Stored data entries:
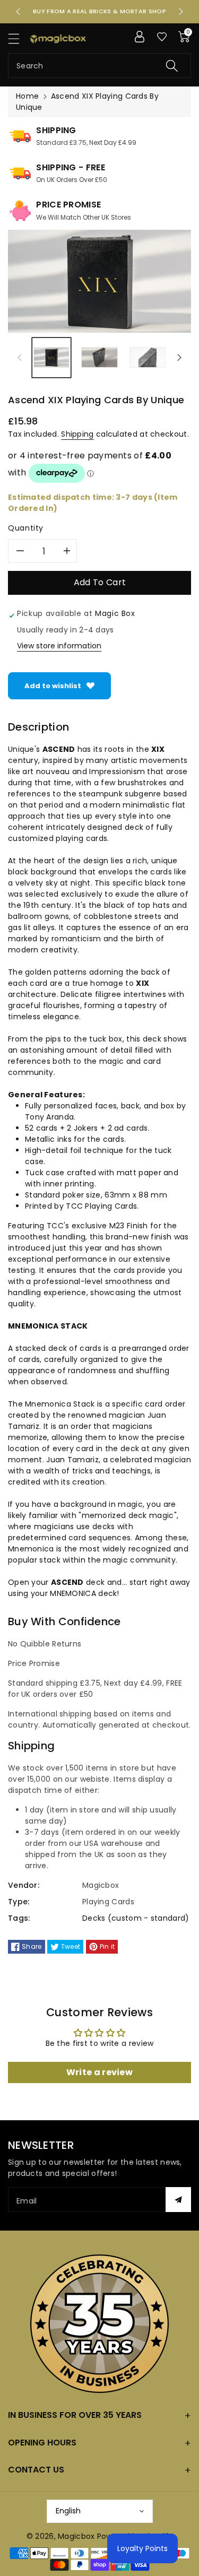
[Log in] (139, 36)
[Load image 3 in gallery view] (147, 357)
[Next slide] (181, 11)
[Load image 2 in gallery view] (99, 357)
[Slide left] (19, 357)
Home (27, 96)
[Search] (172, 65)
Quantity (26, 528)
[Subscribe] (178, 2199)
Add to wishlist (52, 686)
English (68, 2510)
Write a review (99, 2072)
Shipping (77, 434)
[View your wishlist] (162, 36)
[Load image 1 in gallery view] (51, 357)
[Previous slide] (18, 11)
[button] (18, 38)
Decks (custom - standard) (135, 1918)
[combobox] (99, 65)
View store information (59, 645)
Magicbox (76, 2536)
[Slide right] (179, 357)
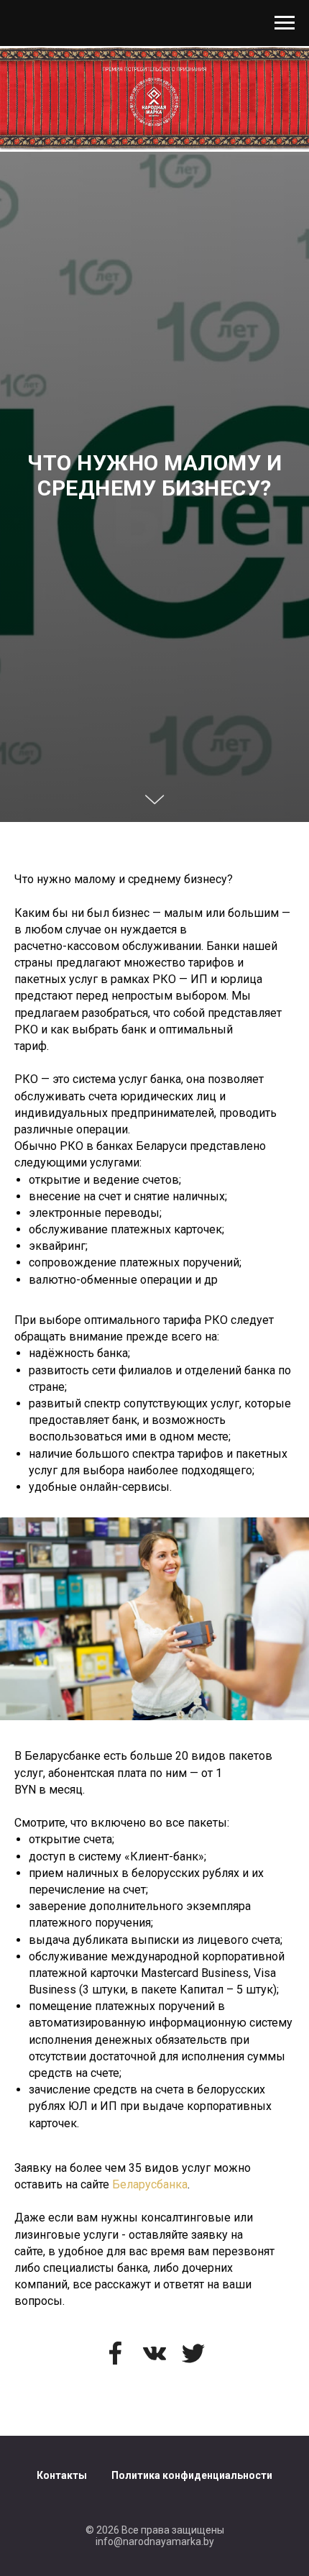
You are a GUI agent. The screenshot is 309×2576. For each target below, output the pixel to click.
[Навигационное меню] (285, 23)
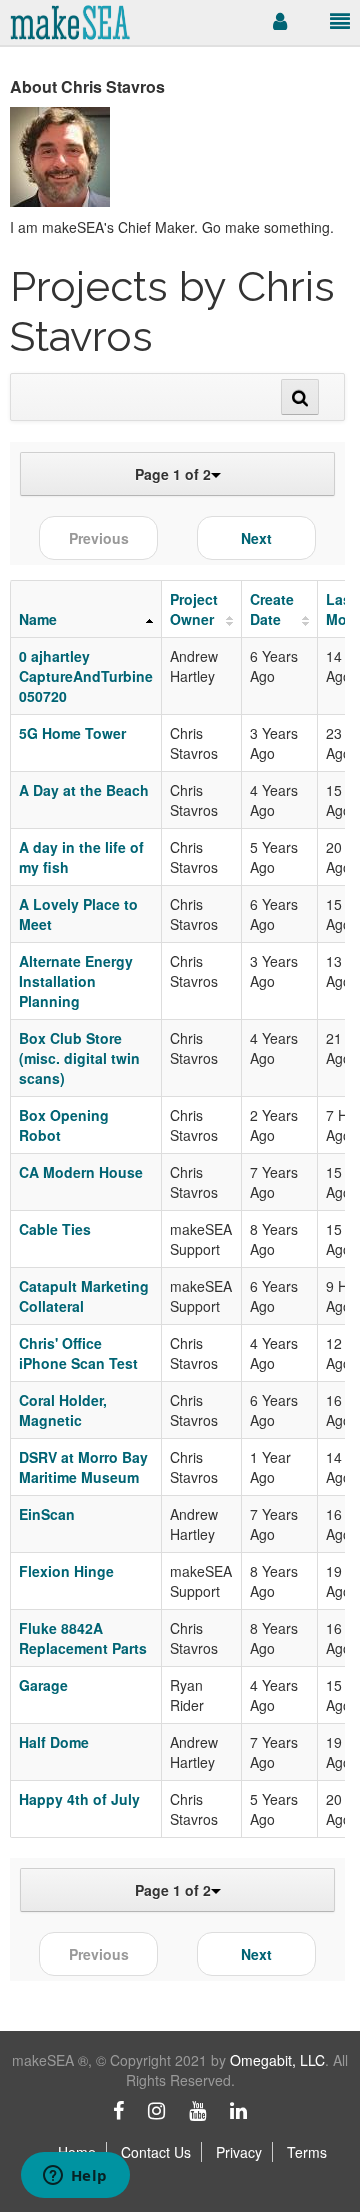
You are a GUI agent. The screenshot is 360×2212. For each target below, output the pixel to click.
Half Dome (54, 1742)
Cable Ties (55, 1229)
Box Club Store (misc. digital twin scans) (79, 1058)
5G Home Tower (72, 733)
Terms (307, 2152)
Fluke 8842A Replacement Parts (83, 1638)
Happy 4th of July (79, 1799)
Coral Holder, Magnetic (63, 1410)
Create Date (272, 609)
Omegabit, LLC (277, 2060)
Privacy (239, 2152)
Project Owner (194, 609)
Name (38, 619)
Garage (43, 1685)
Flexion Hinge (66, 1571)
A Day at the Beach (84, 790)
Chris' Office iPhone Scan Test (78, 1353)
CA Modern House (81, 1172)
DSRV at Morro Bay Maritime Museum (83, 1467)
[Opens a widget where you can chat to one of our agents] (75, 2177)
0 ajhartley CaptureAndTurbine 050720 (86, 676)
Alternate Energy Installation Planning (76, 981)
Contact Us (156, 2152)
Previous (99, 538)
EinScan (47, 1514)
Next (256, 538)
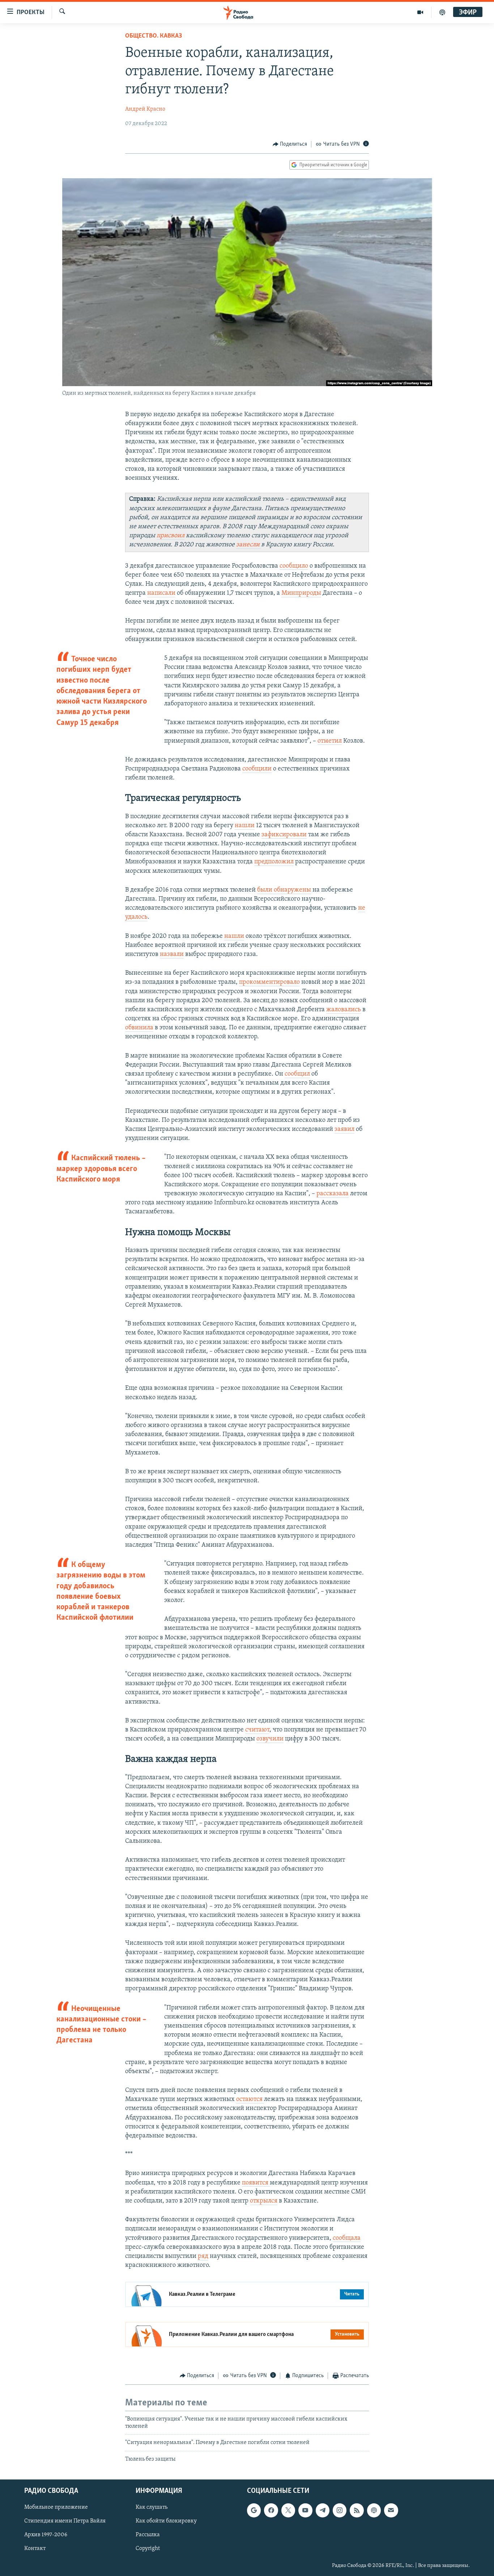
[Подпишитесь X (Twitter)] (288, 2510)
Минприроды (301, 593)
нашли (245, 826)
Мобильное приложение (56, 2508)
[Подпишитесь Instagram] (339, 2510)
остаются (250, 2099)
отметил (330, 741)
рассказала (332, 1194)
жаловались (343, 1010)
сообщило (294, 566)
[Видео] (420, 12)
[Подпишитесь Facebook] (271, 2510)
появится (256, 2183)
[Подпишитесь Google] (254, 2510)
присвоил (170, 536)
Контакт (35, 2549)
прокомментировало (269, 982)
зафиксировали (284, 835)
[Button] (290, 144)
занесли (248, 545)
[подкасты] (442, 12)
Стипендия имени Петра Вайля (65, 2521)
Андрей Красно (145, 109)
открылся (263, 2201)
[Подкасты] (374, 2510)
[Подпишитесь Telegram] (322, 2510)
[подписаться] (391, 2510)
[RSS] (356, 2510)
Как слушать (151, 2508)
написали (161, 593)
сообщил (297, 1074)
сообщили (257, 769)
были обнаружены (284, 890)
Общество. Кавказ (153, 36)
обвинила (139, 1028)
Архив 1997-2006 (45, 2535)
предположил (274, 862)
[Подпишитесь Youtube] (305, 2510)
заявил (344, 1129)
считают (257, 1730)
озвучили (270, 1739)
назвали (172, 954)
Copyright (148, 2549)
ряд (203, 2256)
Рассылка (148, 2535)
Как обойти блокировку (166, 2521)
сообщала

● **WHAT THE TASK REQUIRES**: Could you return all lines from the data above that contain the string "gallery"?

● **FINAL ANSWER**:
[Load image 3 in gallery view] (147, 357)
[Load image 2 in gallery view] (99, 357)
[Load image 1 in gallery view] (51, 357)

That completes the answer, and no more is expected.